» WHAT TO PRODUCE
Could you render the text lines of the records below as a JSON list of strings, one string per line, leaving out blank lines and the pictures?

» GIVEN RECORDS
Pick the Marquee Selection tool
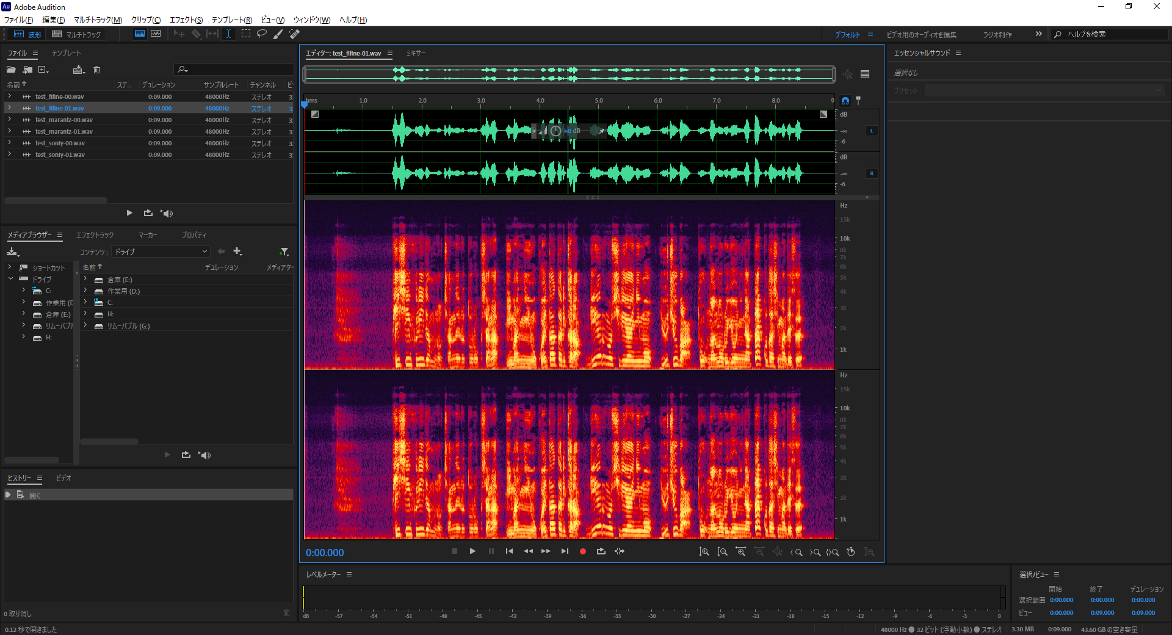 click(x=246, y=34)
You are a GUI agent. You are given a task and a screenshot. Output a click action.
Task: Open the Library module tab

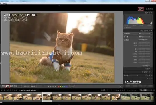coord(141,9)
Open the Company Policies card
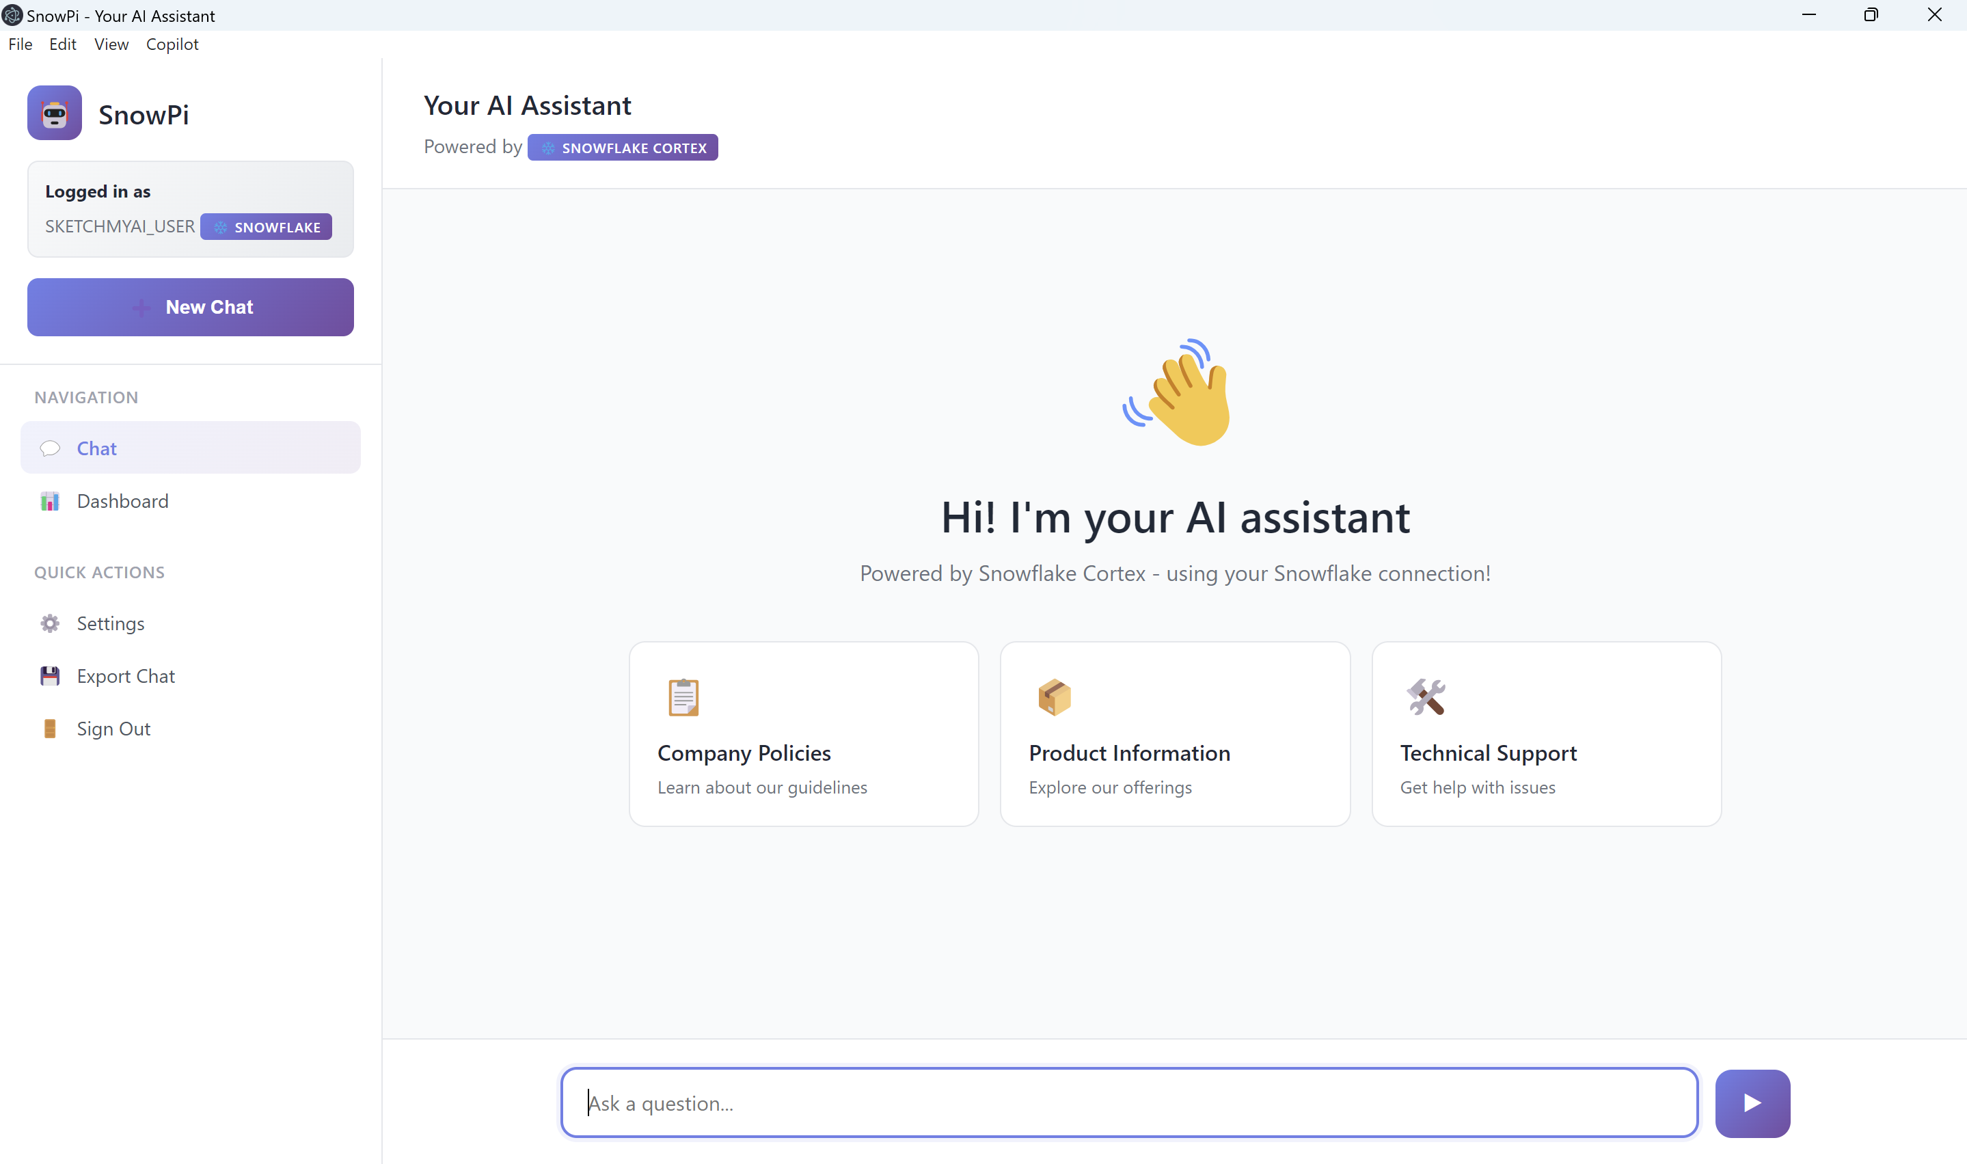Screen dimensions: 1967x1164 click(x=803, y=734)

» COMPLETED TASK
[
  "Pick the Marquee Selection tool",
  " click(x=246, y=34)",
  "You are a GUI agent. You are given a task and a screenshot. Output a click action.",
  "Task: Open the Library module tab",
  "coord(141,9)",
  "Open the Company Policies card",
  "Screen dimensions: 1967x1164 click(x=803, y=734)"
]